** Start INPUT **

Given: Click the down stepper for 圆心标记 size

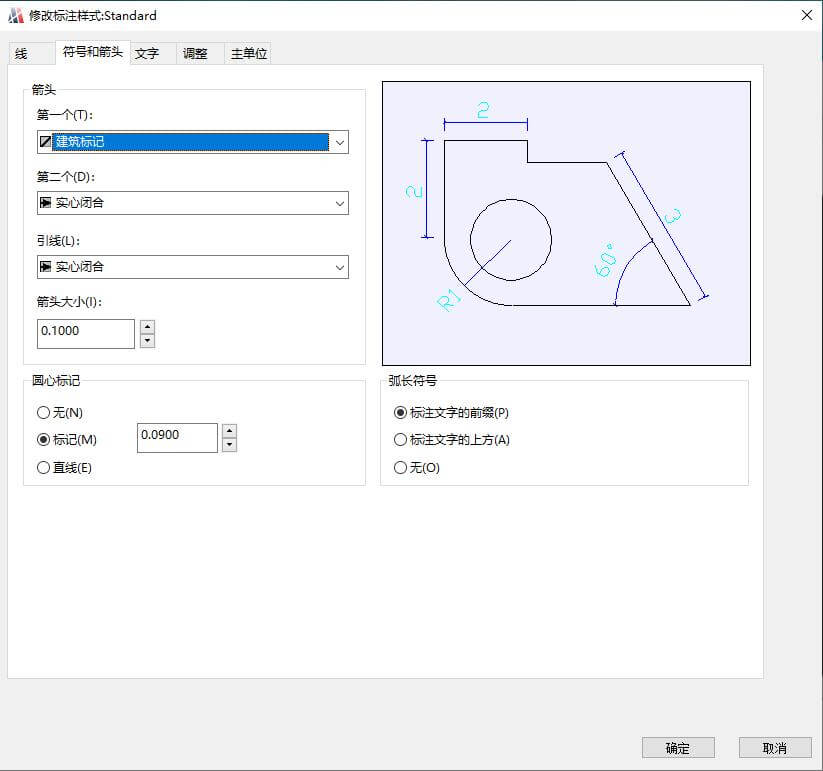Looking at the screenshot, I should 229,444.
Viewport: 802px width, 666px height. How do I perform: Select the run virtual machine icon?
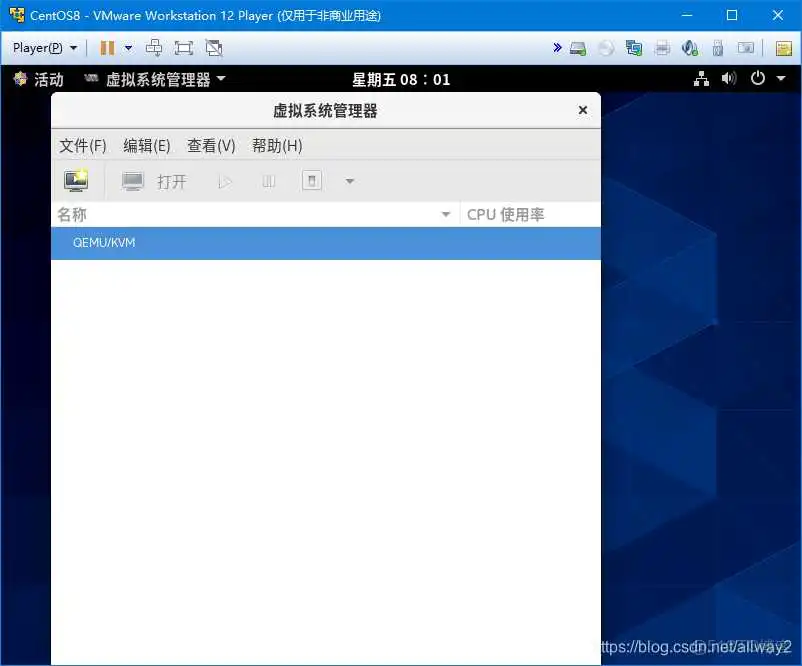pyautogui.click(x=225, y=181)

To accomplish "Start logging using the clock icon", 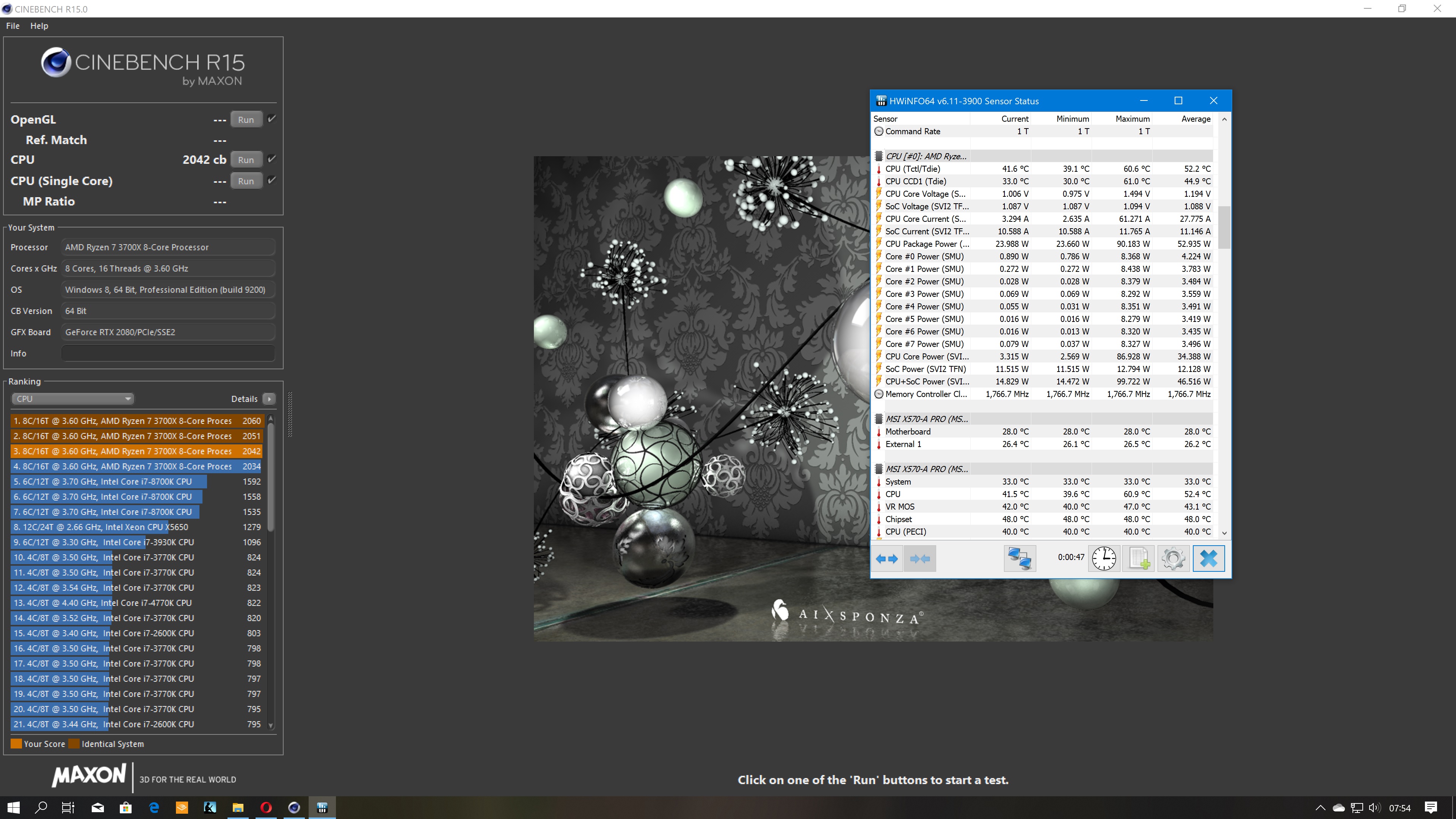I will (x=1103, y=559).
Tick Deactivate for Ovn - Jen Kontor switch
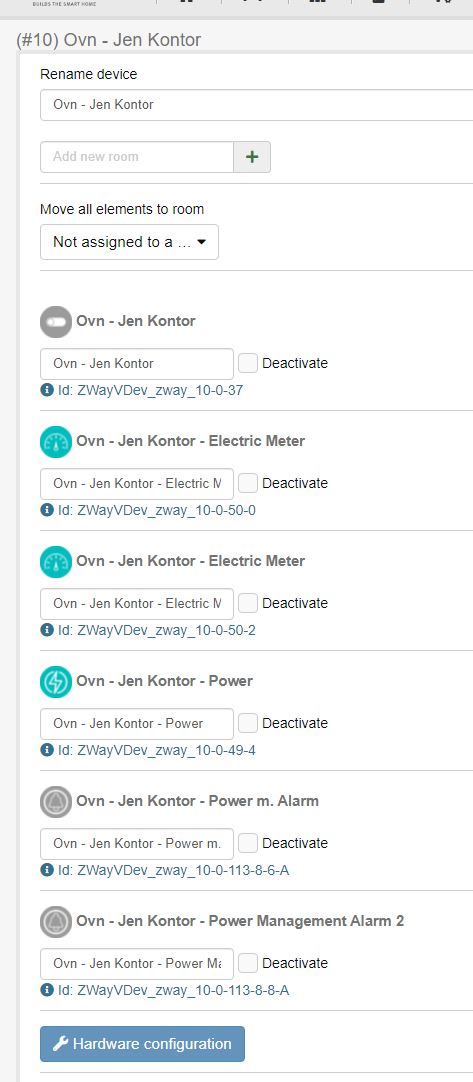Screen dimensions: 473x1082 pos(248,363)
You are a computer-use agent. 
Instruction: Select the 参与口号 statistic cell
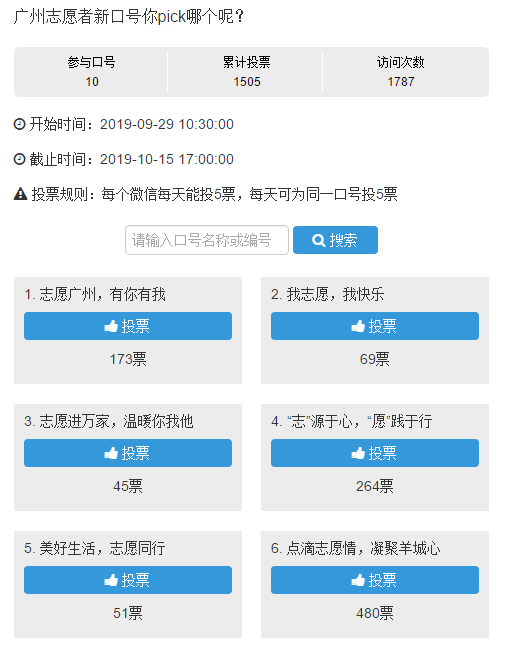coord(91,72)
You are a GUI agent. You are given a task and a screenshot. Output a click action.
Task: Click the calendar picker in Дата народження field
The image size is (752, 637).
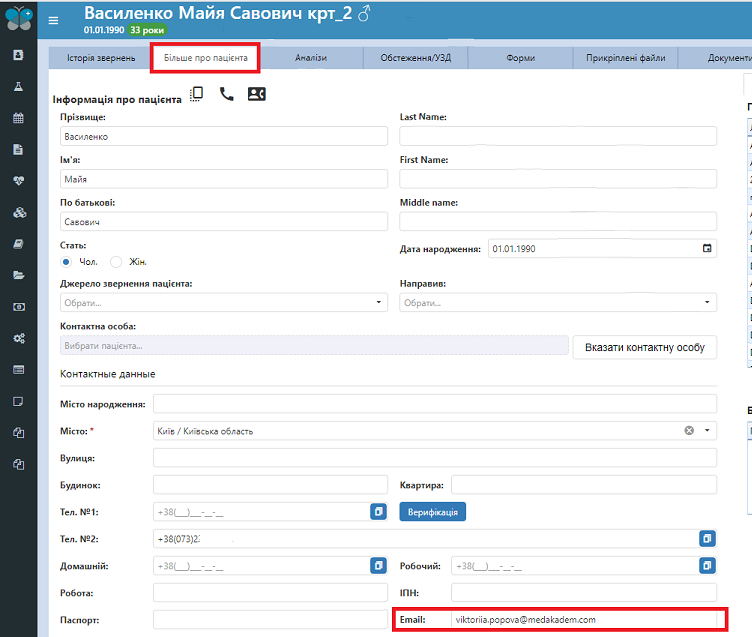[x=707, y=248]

** End INPUT **
** Start INPUT **

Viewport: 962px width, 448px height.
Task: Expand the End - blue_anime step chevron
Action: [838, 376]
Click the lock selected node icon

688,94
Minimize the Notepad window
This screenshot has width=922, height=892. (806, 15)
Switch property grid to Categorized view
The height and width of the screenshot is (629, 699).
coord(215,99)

** End INPUT **
** Start INPUT **

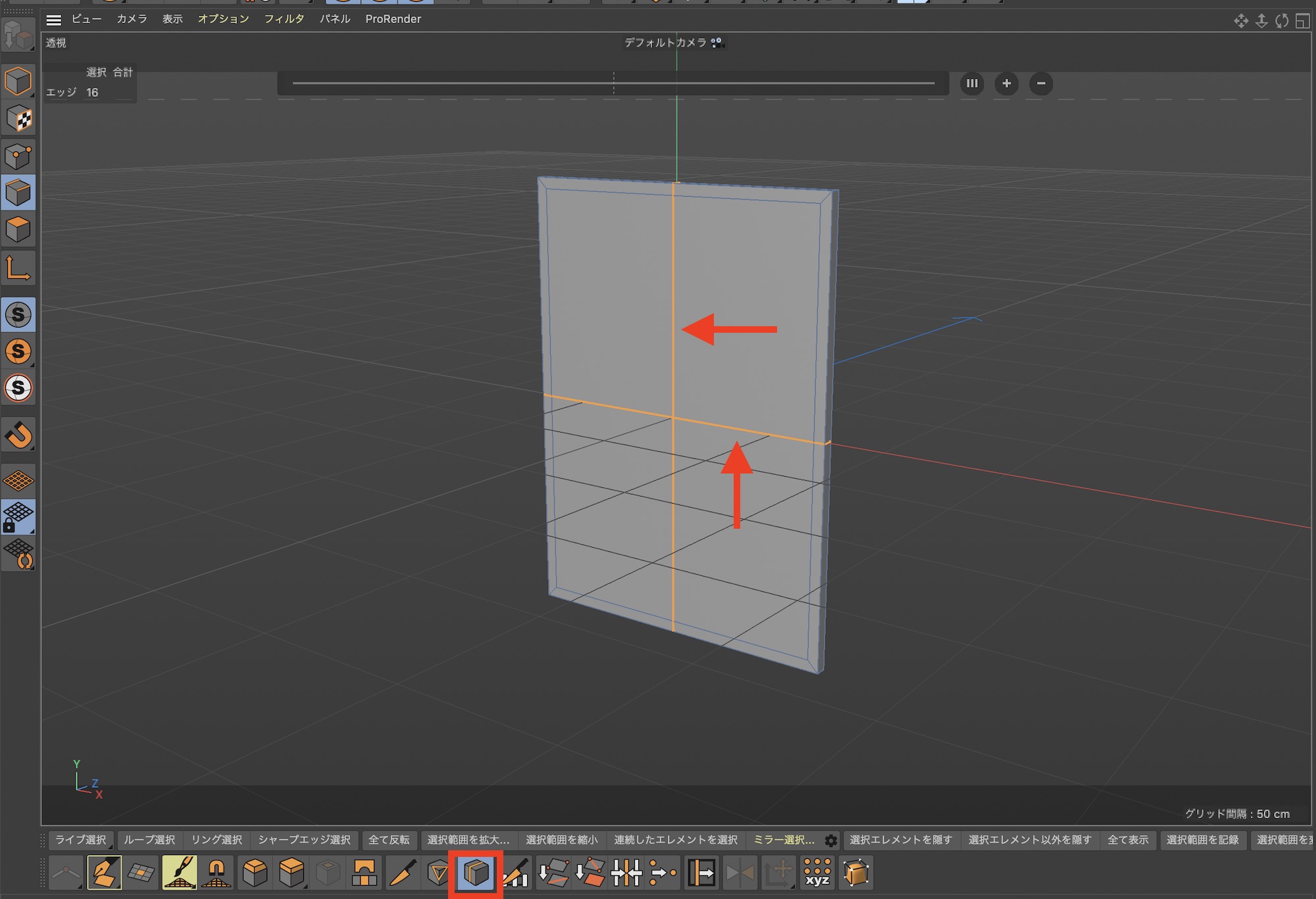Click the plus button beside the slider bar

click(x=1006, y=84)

** End INPUT **

▶ **WHAT IS EXPECTED**: Swap "Notepad" for "Calculator" in the data lines that start with the one containing "Viewport: 962px width, 448px height." and run through the one containing "coord(215,99)". Return only those lines, with nothing else changed.

▶ **ANSWER TO THE TASK**:
Viewport: 962px width, 448px height.
Task: Expand the End - blue_anime step chevron
Action: [838, 376]
Click the lock selected node icon

688,94
Minimize the Calculator window
This screenshot has width=922, height=892. (806, 15)
Switch property grid to Categorized view
The height and width of the screenshot is (629, 699).
coord(215,99)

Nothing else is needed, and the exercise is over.